Give the lines of the material below as a JSON list of strings, one string per line and no blank lines, starting from the line with "The width and height of the screenshot is (1200, 628)." up to and including the line with "coord(454,252)".

• _Item-finding records_:

——————

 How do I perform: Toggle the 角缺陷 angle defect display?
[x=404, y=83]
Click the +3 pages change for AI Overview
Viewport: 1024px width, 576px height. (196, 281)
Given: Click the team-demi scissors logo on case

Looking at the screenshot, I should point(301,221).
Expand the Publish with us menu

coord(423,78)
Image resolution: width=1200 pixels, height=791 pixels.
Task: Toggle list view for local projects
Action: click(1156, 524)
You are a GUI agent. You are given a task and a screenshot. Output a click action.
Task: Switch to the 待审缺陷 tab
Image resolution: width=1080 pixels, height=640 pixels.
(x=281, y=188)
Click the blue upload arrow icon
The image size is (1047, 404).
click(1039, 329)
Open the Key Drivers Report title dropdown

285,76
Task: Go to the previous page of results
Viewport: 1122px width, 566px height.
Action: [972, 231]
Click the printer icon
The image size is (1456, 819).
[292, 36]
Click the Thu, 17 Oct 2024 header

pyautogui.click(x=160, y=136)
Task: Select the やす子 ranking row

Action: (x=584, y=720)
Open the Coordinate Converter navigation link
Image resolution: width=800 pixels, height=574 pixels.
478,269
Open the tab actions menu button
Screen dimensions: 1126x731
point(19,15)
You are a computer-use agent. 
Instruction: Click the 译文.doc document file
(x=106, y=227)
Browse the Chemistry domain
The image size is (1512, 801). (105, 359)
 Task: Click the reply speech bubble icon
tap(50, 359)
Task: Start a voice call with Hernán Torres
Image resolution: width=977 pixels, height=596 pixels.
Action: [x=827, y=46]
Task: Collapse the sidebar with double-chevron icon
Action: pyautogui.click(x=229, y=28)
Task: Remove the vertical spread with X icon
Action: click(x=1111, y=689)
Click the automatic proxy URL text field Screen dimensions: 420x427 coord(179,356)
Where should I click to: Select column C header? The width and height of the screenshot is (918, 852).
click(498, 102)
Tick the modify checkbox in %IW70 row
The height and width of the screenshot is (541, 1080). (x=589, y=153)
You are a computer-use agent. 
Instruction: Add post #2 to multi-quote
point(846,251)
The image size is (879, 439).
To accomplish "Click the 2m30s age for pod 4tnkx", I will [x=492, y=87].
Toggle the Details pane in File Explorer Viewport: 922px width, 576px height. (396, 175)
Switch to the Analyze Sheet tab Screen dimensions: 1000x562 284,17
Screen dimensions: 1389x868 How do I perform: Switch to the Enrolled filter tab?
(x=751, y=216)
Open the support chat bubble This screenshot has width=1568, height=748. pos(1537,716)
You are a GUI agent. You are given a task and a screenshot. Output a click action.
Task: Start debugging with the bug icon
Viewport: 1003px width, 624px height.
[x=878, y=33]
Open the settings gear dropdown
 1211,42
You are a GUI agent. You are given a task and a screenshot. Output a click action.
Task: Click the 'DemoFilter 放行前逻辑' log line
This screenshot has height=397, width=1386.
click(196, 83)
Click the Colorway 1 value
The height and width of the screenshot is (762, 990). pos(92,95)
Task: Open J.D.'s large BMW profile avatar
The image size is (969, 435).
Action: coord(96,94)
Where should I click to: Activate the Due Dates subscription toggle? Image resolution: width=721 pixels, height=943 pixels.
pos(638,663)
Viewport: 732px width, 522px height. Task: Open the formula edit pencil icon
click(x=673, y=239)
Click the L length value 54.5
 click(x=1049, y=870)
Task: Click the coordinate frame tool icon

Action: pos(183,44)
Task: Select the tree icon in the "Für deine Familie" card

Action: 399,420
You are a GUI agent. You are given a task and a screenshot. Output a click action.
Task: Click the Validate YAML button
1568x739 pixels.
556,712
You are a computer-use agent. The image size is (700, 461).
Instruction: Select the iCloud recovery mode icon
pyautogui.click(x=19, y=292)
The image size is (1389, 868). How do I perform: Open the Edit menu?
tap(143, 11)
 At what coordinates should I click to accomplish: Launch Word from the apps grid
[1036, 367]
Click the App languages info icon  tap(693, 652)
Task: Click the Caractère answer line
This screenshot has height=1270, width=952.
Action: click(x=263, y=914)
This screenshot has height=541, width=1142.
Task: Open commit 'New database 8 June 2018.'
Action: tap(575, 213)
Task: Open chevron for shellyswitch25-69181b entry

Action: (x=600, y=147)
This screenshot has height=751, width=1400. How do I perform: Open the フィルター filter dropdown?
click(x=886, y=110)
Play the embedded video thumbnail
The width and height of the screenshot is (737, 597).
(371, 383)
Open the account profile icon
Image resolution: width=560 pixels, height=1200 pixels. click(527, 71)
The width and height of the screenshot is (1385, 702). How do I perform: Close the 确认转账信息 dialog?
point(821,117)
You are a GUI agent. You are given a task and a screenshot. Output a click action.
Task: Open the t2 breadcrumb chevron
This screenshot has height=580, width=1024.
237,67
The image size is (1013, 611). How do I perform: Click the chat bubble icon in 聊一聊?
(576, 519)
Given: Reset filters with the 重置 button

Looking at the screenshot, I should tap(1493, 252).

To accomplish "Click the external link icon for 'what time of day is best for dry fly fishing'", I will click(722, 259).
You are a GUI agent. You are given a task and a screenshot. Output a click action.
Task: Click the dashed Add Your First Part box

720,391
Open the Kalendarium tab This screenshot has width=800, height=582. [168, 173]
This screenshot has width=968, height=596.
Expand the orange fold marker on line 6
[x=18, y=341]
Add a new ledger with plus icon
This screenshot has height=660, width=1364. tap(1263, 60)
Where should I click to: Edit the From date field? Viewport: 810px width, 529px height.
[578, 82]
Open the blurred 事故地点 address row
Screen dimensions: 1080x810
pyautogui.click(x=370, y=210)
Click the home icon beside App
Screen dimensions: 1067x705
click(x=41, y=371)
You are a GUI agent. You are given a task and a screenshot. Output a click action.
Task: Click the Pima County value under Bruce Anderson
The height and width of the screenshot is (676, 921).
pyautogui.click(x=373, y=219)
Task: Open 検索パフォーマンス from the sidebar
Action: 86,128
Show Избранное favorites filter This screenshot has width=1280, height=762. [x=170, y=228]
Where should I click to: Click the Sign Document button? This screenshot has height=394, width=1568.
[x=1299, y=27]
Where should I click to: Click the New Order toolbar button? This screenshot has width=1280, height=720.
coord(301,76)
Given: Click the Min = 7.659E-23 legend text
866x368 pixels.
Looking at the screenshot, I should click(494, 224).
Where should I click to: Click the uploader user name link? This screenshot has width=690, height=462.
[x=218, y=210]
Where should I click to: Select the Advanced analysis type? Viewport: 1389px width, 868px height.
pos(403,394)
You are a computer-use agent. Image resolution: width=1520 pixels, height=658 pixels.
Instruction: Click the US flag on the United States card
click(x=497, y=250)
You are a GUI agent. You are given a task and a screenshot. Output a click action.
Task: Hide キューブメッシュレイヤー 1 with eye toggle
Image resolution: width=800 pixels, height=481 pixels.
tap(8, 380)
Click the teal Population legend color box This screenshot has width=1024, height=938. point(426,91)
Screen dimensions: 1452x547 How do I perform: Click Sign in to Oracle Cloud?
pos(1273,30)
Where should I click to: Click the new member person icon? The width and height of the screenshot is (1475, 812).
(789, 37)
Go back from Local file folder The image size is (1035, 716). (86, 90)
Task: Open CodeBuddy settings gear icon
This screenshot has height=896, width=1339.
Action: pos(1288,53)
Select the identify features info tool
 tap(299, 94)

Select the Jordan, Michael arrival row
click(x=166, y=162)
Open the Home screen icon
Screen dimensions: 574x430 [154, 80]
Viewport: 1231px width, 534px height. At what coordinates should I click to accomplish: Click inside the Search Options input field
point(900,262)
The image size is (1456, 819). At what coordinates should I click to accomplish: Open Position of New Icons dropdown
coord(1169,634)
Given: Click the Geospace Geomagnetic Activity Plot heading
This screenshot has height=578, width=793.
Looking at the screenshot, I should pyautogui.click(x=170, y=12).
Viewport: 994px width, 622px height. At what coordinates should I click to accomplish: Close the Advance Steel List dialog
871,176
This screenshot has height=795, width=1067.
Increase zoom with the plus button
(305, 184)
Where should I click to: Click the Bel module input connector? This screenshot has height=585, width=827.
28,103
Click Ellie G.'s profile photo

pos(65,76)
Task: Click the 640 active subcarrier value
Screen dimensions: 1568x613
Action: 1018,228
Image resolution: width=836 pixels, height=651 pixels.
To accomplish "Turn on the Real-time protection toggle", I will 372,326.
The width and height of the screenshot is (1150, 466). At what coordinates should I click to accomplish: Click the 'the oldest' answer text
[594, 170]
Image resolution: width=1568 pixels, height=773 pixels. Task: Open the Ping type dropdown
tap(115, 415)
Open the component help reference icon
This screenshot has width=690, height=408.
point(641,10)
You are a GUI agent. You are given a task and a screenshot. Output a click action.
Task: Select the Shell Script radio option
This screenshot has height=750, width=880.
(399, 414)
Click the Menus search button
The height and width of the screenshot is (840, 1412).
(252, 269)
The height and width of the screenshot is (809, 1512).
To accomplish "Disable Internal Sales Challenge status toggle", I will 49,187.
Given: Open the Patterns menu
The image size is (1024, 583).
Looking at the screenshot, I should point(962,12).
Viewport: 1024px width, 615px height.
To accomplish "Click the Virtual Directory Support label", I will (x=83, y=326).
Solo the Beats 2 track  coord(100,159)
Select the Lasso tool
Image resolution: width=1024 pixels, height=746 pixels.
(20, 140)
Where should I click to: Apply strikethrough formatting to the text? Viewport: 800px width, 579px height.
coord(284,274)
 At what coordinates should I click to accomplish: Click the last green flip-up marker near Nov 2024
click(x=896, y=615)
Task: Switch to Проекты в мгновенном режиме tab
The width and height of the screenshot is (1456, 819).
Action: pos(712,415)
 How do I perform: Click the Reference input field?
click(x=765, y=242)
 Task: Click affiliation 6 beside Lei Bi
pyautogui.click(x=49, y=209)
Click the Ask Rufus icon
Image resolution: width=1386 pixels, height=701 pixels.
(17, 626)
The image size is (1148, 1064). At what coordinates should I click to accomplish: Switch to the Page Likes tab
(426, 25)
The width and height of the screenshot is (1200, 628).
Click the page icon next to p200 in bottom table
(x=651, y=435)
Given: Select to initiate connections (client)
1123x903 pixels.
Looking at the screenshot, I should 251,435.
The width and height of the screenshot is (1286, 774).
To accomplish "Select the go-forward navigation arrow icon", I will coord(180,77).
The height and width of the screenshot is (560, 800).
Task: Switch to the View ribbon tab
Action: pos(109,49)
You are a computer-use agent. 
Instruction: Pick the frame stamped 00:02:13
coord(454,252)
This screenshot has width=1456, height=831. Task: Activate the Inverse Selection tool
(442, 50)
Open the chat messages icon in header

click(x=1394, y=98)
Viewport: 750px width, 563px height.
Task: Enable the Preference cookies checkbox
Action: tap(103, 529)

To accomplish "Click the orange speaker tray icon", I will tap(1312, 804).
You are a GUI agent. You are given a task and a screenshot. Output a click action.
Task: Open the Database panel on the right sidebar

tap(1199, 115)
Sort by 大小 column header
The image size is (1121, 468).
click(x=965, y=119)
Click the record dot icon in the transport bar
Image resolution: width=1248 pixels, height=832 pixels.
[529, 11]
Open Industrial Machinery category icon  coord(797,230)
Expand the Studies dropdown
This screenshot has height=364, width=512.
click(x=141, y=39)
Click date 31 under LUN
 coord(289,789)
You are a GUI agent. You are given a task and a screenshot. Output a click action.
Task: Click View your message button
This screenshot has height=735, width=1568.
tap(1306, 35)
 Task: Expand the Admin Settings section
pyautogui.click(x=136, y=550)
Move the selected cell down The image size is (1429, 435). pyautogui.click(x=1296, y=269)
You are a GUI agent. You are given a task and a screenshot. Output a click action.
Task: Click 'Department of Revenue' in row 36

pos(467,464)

——————

• _Answer to this task_:
[
  "The width and height of the screenshot is (1200, 628).",
  "Click the page icon next to p200 in bottom table",
  "(x=651, y=435)",
  "Given: Select to initiate connections (client)",
  "1123x903 pixels.",
  "Looking at the screenshot, I should 251,435.",
  "The width and height of the screenshot is (1286, 774).",
  "To accomplish \"Select the go-forward navigation arrow icon\", I will coord(180,77).",
  "The height and width of the screenshot is (560, 800).",
  "Task: Switch to the View ribbon tab",
  "Action: pos(109,49)",
  "You are a computer-use agent. ",
  "Instruction: Pick the frame stamped 00:02:13",
  "coord(454,252)"
]